- Pia Wadjari
- Coordinates: 27.121°0′S 116.394°0′E﻿ / ﻿27.121°S 116.394°E
- Postcode(s): 6630
- Location: 320 km (199 mi) NE of Geraldton ; 200 km (124 mi) WSW of Cue ;
- LGA(s): Shire of Murchison
- State electorate(s): North West
- Federal division(s): Durack

= Pia Wadjari Community =

Community in Western Australia

Pia Wadjari is a medium-sized Aboriginal community, located in the Mid-West region of Western Australia, within the Shire of Murchison.

== Native title ==
The community is located within the registered Wajarri Yamatji (WAD6033/98) native title claim area.

== Education ==
Children of school age at Pia Wadjari attend the Pia Wadjarri Remote Community School.
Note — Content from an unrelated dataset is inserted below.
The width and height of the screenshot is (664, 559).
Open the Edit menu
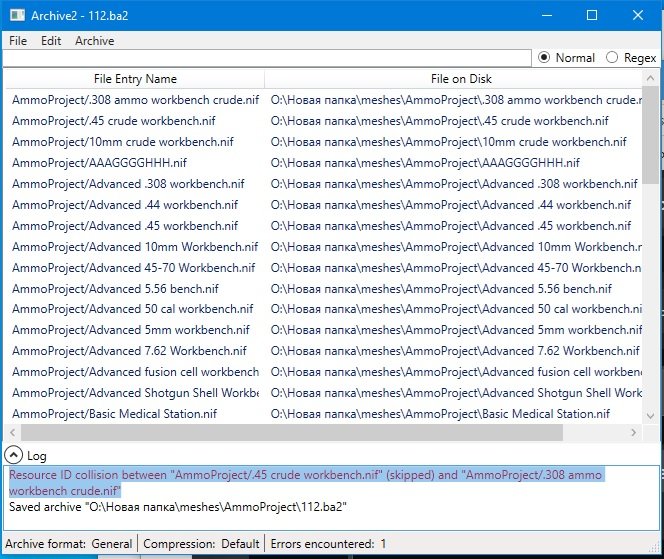click(51, 41)
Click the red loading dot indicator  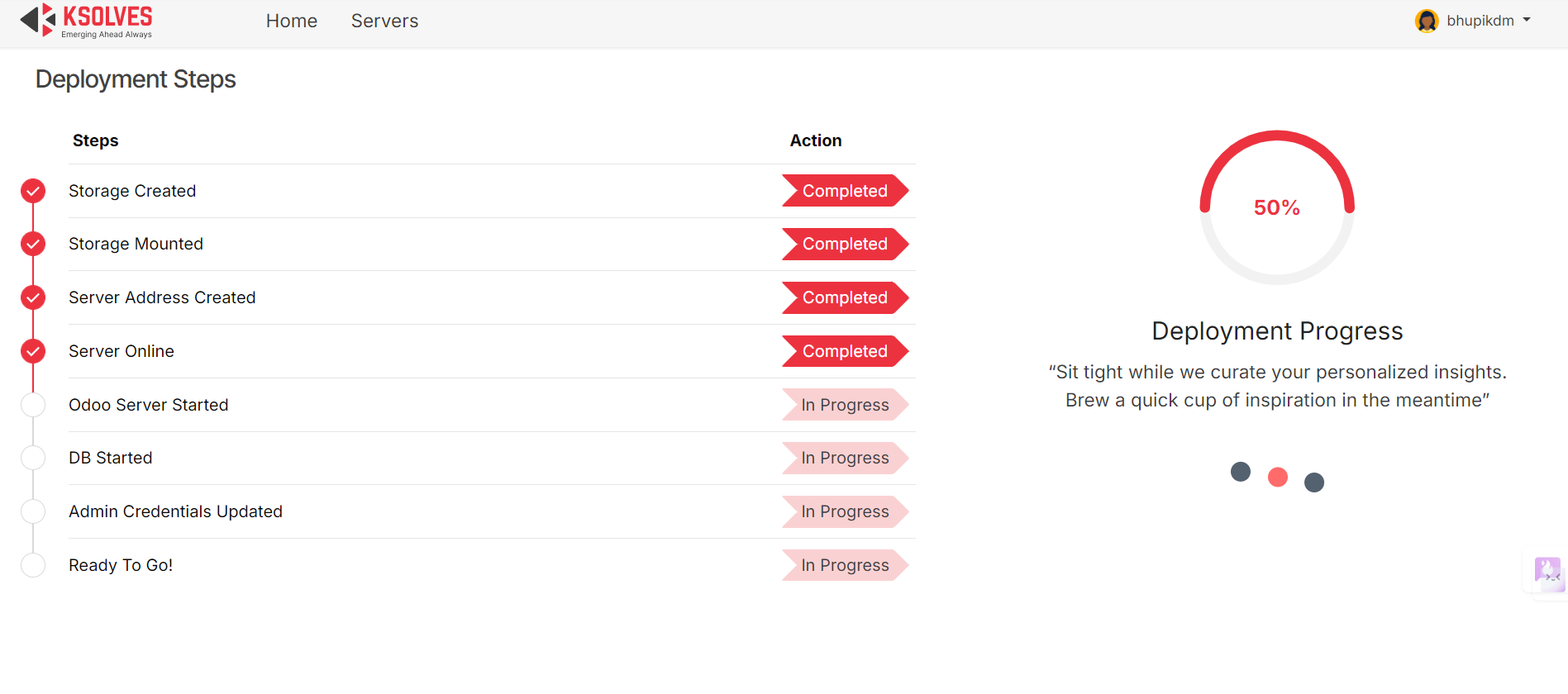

The school caters for students in years K–12 and has an enrolment of up to 20 students.

== Governance ==
The community is managed through its incorporated body, Pia Wadjari Aboriginal Corporation, incorporated under the Aboriginal Councils and Associations Act 1976 on 11 September 1986.

== Town planning ==
Pia Wadjari Layout Plan No.1 has been prepared in accordance with State Planning Policy 3.2 Aboriginal Settlements. Layout Plan No.1 was endorsed by the community on 2 September 2002 and the Western Australian Planning Commission on 1 July 2003.